Justifica a autora lusa suas afirmações no fato de o dever de cooperação com as autoridades judiciárias, com o advento de tal decreto, ter passado a cessar inclusivamente nas matérias sujeitas ao segredo bancário.

Ao referir-se a essa norma, o Conselho Consultivo da Procuradoria da República de Portugal expendeu as seguintes conclusões [29]:

1º) Fora dos casos em que é admitida a dispensa do dever do segredo, os membros dos conselhos de administração, gestão ou de direção ou de quaisquer órgãos, e bem assim todos os trabalhadores de instituições de crédito, só podem revelar factos cujo conhecimento lhes advenha exclusivamente por virtude do exercício das suas funções quando tal dever de informação esteja consagrado em lei;

2º) Não existe disposição legal que preveja o dever de informação das entidades referidas na conclusão anterior relativamente a autoridades judiciárias e policiais quanto a factos objectos de sigilo profissional;

O rigor estabelecido pelo Decreto de 1978 gerou grande polêmica na doutrina e jurisprudência lusas, chegando Alberto Luís [30] a afirmar que "a falta de texto legislativo e interpretativo transformou os bancos em lugares de asilo para os capitais senão de impunidade para certas operações".

4.2.3. Itália

Apesar de na Itália não haver norma específica disciplinando o sigilo bancário, este é, nos dizeres de Sérgio Covello [31], uma realidade incontestável e antiqüíssima, vez que constitui em tradição herdada diretamente dos Bancos Medievais.
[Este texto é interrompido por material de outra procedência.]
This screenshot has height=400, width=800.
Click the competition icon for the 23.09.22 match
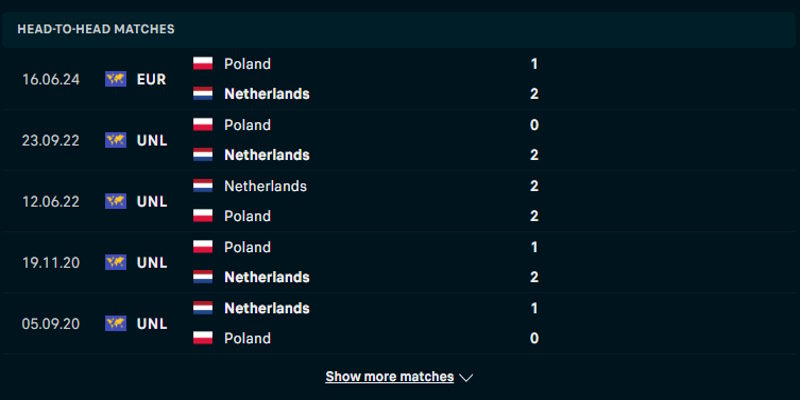115,140
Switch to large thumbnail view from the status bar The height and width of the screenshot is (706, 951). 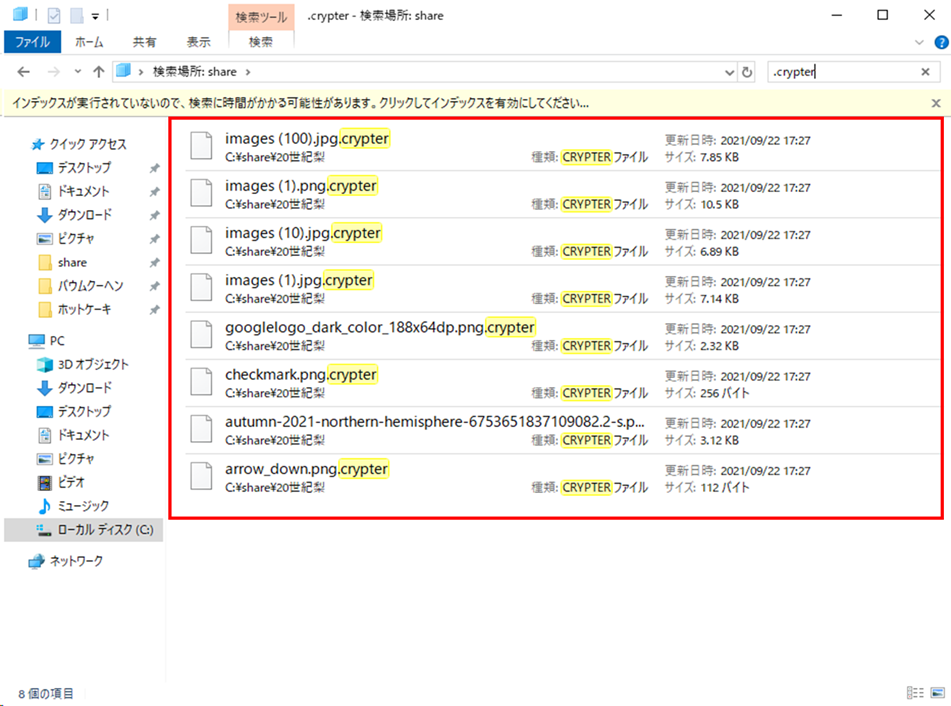pos(936,692)
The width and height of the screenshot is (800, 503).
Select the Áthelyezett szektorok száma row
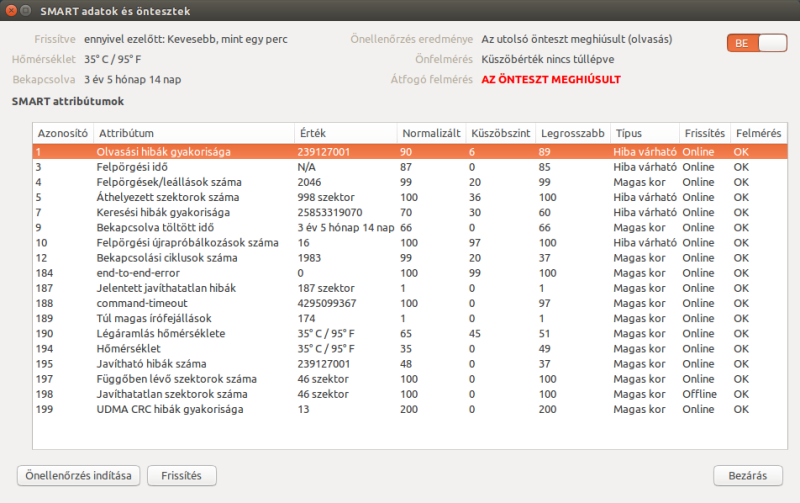[x=410, y=197]

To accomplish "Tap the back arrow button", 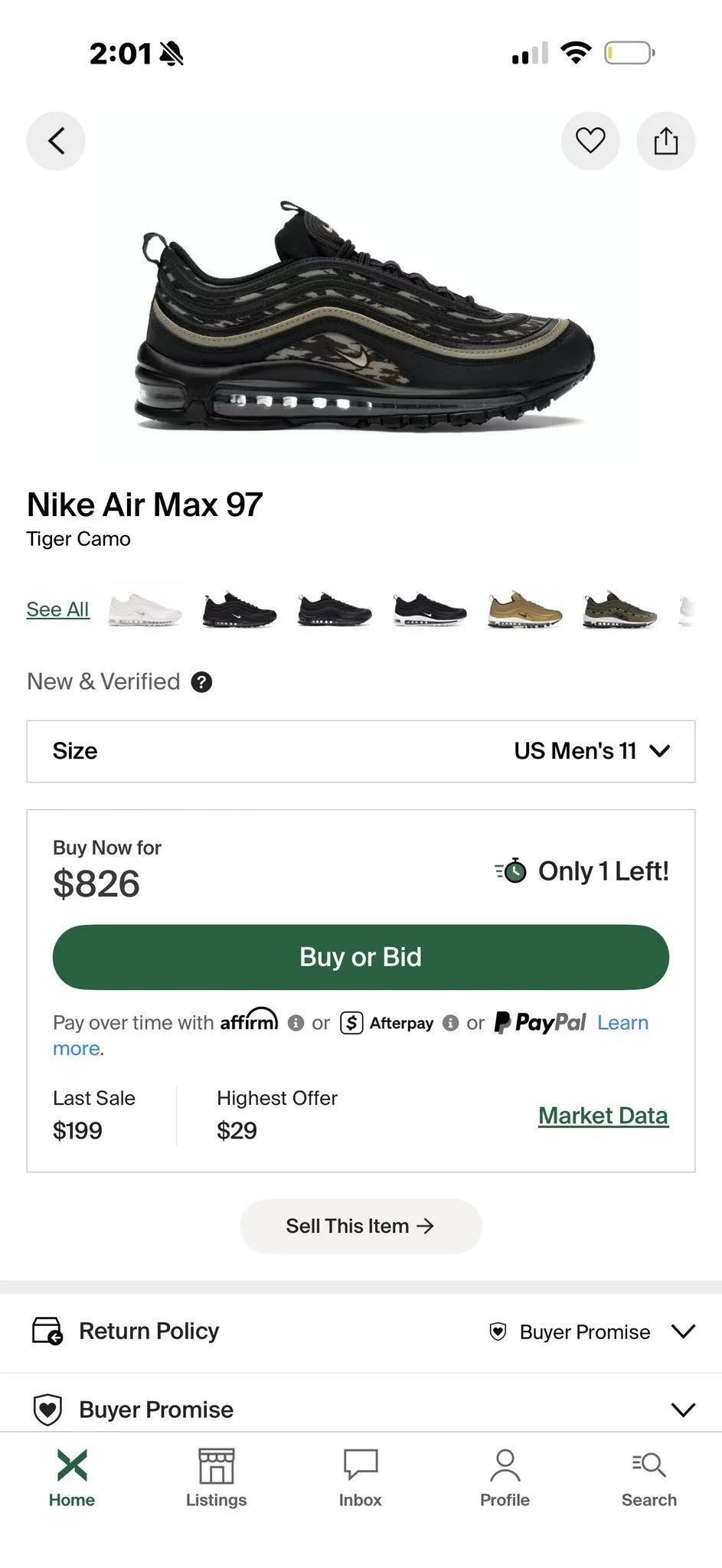I will 56,141.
O mesmo autor observa a contrariedade existente no fato de o Códice Civile, primeiro documento a regulamentar de maneira sistemática as operações bancárias, não ter se referido explicitamente ao sigilo bancário, instituto tão consagrado na tradição comercial do país.
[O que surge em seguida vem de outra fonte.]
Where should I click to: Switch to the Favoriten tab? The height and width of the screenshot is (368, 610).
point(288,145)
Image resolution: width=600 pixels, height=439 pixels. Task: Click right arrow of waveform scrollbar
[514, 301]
Existem, é bem verdade, normas que, no entender de alguns doutrinadores ítalos, protegem indiretamente o sigilo bancário, como o artigo 622 do Código Penal italiano, que consagra o sigilo profissional, e o artigo 10 da lei bancária, que impõe o sigilo aos funcionários do órgão controlador das instituições financeiras. Há ainda os que vislumbram derivar a proteção ao sigilo bancário do art. 1.374 do Código Civil, que reza que "o contrato obriga as partes não só quanto ao que nele está expresso como também a todas as conseqüências que dele derivam, segundo a lei, ou, na falta desta, segundo os costumes e a eqüidade".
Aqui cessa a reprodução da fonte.